Rewrite the lines below, putting "desktop agent" everywhere "computer-use agent" appears and keeping everything else identical.

*Input for this task*
■ ■ ■ ■ ■ ■ ■
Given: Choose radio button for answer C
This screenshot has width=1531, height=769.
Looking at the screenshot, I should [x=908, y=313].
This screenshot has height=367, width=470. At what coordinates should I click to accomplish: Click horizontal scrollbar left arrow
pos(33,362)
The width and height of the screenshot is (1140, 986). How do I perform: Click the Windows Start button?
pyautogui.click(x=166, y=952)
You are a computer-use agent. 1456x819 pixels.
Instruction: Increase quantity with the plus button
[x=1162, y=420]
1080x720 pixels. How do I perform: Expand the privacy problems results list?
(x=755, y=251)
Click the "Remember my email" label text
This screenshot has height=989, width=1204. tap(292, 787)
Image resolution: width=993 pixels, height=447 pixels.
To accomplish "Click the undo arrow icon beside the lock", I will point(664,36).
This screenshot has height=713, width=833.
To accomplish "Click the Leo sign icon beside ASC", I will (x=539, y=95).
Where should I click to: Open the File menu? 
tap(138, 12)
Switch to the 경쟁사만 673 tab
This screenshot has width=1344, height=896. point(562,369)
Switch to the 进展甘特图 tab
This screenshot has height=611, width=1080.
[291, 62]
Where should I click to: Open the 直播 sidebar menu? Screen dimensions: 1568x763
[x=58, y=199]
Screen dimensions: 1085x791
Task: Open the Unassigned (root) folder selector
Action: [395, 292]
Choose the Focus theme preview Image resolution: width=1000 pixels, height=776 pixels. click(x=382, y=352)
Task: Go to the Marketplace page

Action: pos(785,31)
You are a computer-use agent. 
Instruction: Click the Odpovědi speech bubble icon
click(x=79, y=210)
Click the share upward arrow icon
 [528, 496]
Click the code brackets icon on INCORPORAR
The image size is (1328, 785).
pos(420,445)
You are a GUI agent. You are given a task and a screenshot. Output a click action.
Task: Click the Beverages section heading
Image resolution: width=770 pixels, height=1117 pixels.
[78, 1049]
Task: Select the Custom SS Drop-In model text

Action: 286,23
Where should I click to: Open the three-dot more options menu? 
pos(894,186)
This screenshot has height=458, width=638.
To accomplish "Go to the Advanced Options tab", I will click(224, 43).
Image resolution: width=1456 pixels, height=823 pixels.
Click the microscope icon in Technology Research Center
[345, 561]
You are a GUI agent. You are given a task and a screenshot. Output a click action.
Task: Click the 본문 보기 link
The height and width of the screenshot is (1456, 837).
■ ■ ■ ■ ■ ■ ■
*Reply*
Given: Choose radio button for answer C
This screenshot has width=1531, height=769.
Looking at the screenshot, I should [x=908, y=313].
This screenshot has height=367, width=470. At what coordinates should I click to accomplish: Click horizontal scrollbar left arrow
pos(33,362)
The width and height of the screenshot is (1140, 986). How do I perform: Click the Windows Start button?
pyautogui.click(x=166, y=952)
You are a desktop agent. 1456x819 pixels.
Instruction: Increase quantity with the plus button
[x=1162, y=420]
1080x720 pixels. How do I perform: Expand the privacy problems results list?
(x=755, y=251)
Click the "Remember my email" label text
This screenshot has height=989, width=1204. tap(292, 787)
Image resolution: width=993 pixels, height=447 pixels.
To accomplish "Click the undo arrow icon beside the lock", I will point(664,36).
This screenshot has height=713, width=833.
To accomplish "Click the Leo sign icon beside ASC", I will (x=539, y=95).
Where should I click to: Open the File menu? 
tap(138, 12)
Switch to the 경쟁사만 673 tab
This screenshot has width=1344, height=896. point(562,369)
Switch to the 进展甘特图 tab
This screenshot has height=611, width=1080.
[291, 62]
Where should I click to: Open the 直播 sidebar menu? Screen dimensions: 1568x763
[x=58, y=199]
Screen dimensions: 1085x791
Task: Open the Unassigned (root) folder selector
Action: [395, 292]
Choose the Focus theme preview Image resolution: width=1000 pixels, height=776 pixels. click(x=382, y=352)
Task: Go to the Marketplace page

Action: pos(785,31)
You are a desktop agent. 
Instruction: Click the Odpovědi speech bubble icon
click(x=79, y=210)
Click the share upward arrow icon
 [528, 496]
Click the code brackets icon on INCORPORAR
The image size is (1328, 785).
pos(420,445)
You are a GUI agent. You are given a task and a screenshot. Output a click action.
Task: Click the Beverages section heading
Image resolution: width=770 pixels, height=1117 pixels.
[78, 1049]
Task: Select the Custom SS Drop-In model text

Action: 286,23
Where should I click to: Open the three-dot more options menu? 
pos(894,186)
This screenshot has height=458, width=638.
To accomplish "Go to the Advanced Options tab", I will click(224, 43).
Image resolution: width=1456 pixels, height=823 pixels.
Click the microscope icon in Technology Research Center
[345, 561]
You are a GUI agent. You are given a task and a screenshot. Output a click action.
Task: Click the 본문 보기 link
The height and width of the screenshot is (1456, 837).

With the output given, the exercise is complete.